El mar susurra con el viento en las costas de Essaouira, una ciudad de 70 mil habitantes, mientras que las gaviotas cantan y sobrevuelan en círculos y unos pescadores recorren la costa en una lancha de madera. Una fortificación amurallada y decenas de cañones que apuntan al mar, dejados por los portugueses en 1506, conforman el área más importante de esta ciudad encantadora considerada por la Unesco como Patrimonio de la Humanidad. Las calles son más apacibles que las de Marrakech y los essaouiríes caminan lento, como reflexionando sobre algo o tal vez preocupados. Los historiadores dicen que este carácter taciturno se forjó en Essaouira debido a la mezcla de culturas, religiones y razas que se han encontrado allí a través de los siglos: desde los fenicios hasta los romanos, los cartagineses, los bereberes, los portugueses y los franceses.

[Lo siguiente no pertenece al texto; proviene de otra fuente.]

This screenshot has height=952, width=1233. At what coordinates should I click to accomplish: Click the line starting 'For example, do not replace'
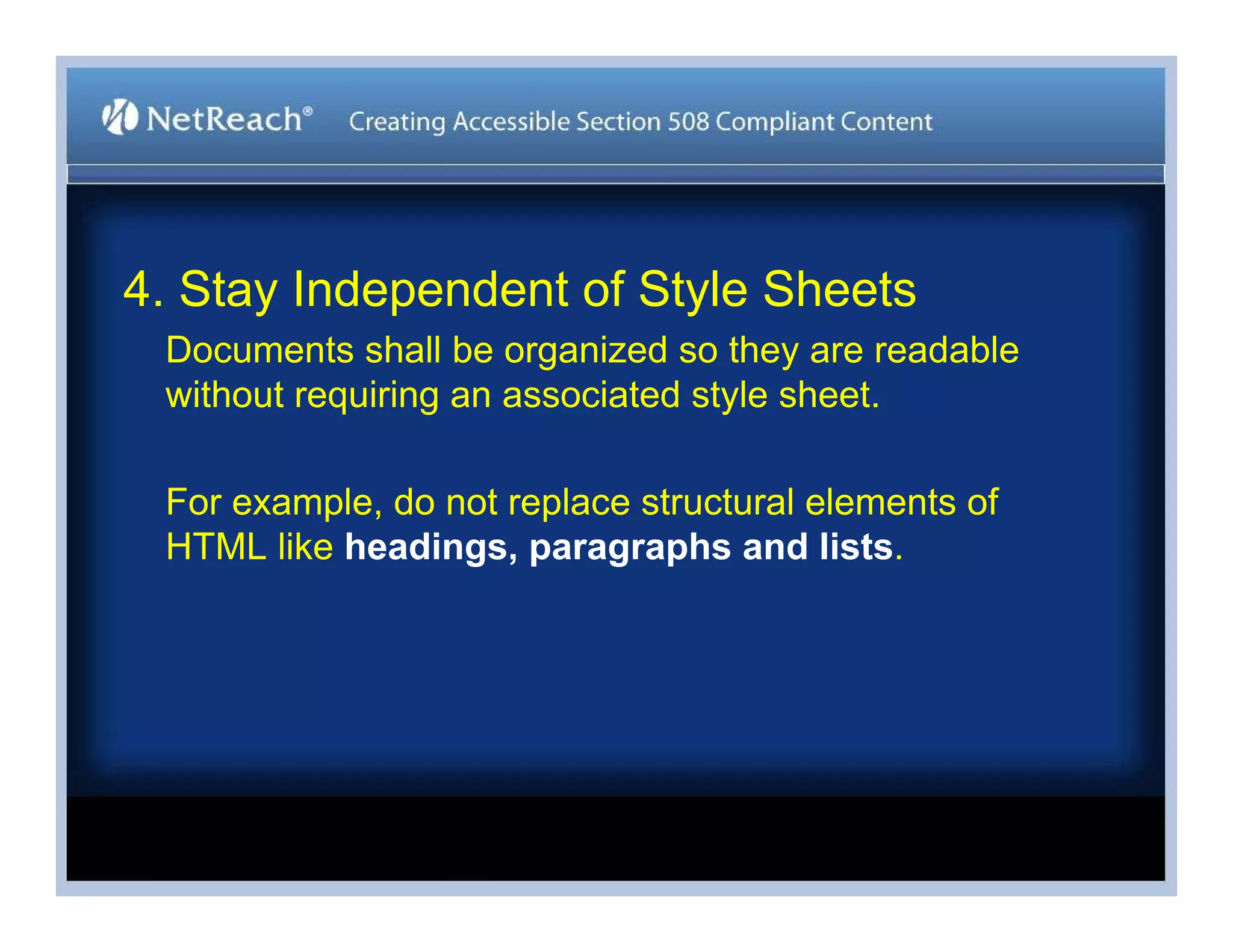click(582, 502)
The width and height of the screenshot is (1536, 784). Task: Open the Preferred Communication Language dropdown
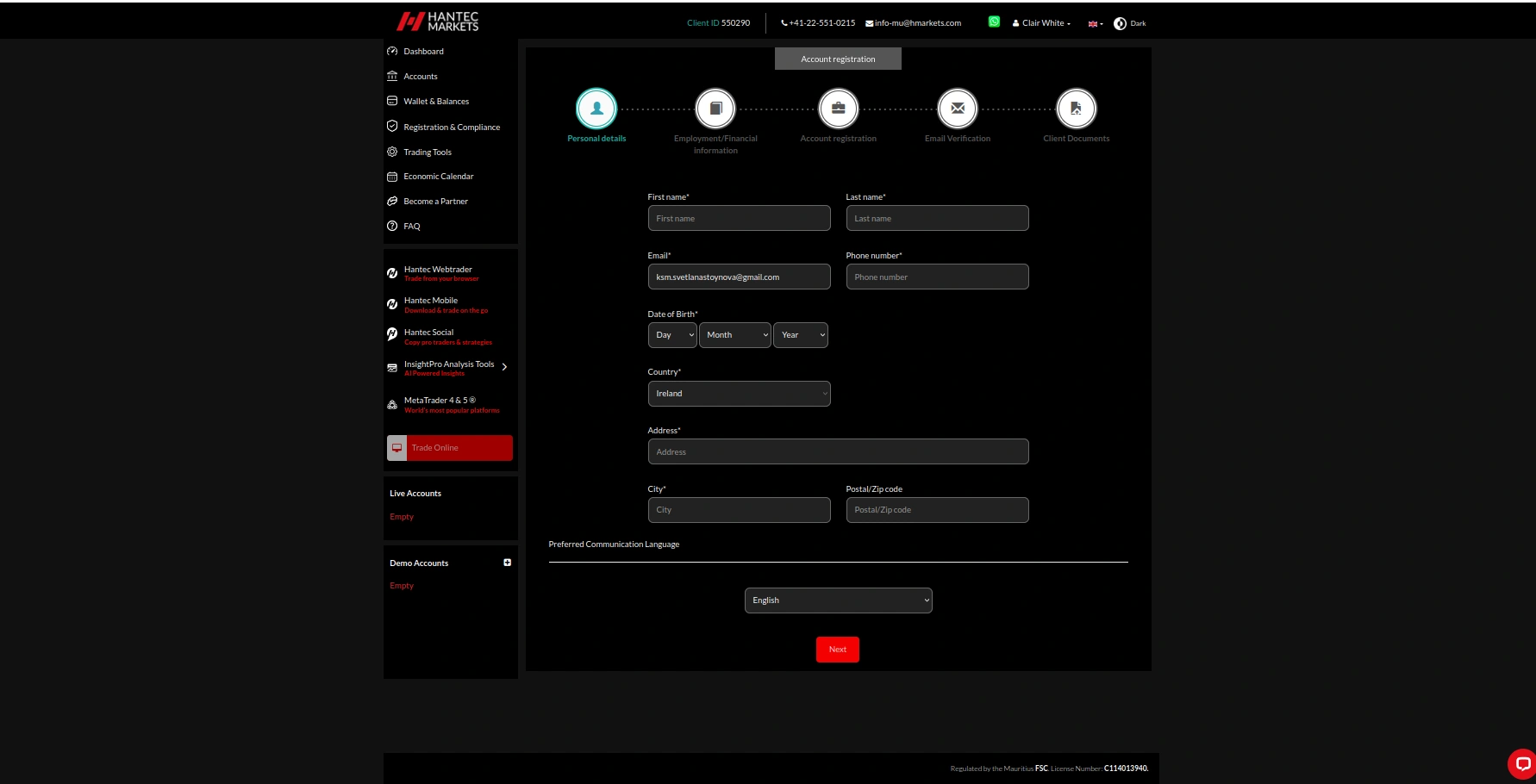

Todos han pasado por aquí y han dejado un legado inscrito en el alma de estas personas, que por momentos parecen perdidas en el tiempo.
Comemos cuscús, pescado frito, pizza y helado de limón, y seguimos recorriendo la ciudad. Un árabe llamado Omar, que vende baratijas en la calle, nos contó que los musulmanes sólo pueden tener una mujer, aunque todos crean que pueden desposar hasta cuatro. “Hay muchas cosas que se dicen de nosotros, pero no son ciertas”, dijo.
Llegamos a la orilla del Atlántico y nos mojamos los pies. No hay muchos bañistas. Escribo África en la arena y el vaivén del agua borra paulatinamente la inscripción. Miro el horizonte e imagino cómo será ese mundo sin mundo que existe siguiendo la línea del sur africano y pienso en todos esos niños, mujeres y hombres que mueren de hambre o que se ven obligados a dejar sus pueblos para no ser alcanzados por las balas de alguna guerra estúpida. Vuelvo a escribir África en la arena y sólo espero que, con el tiempo, ya no se vuelva a borrar.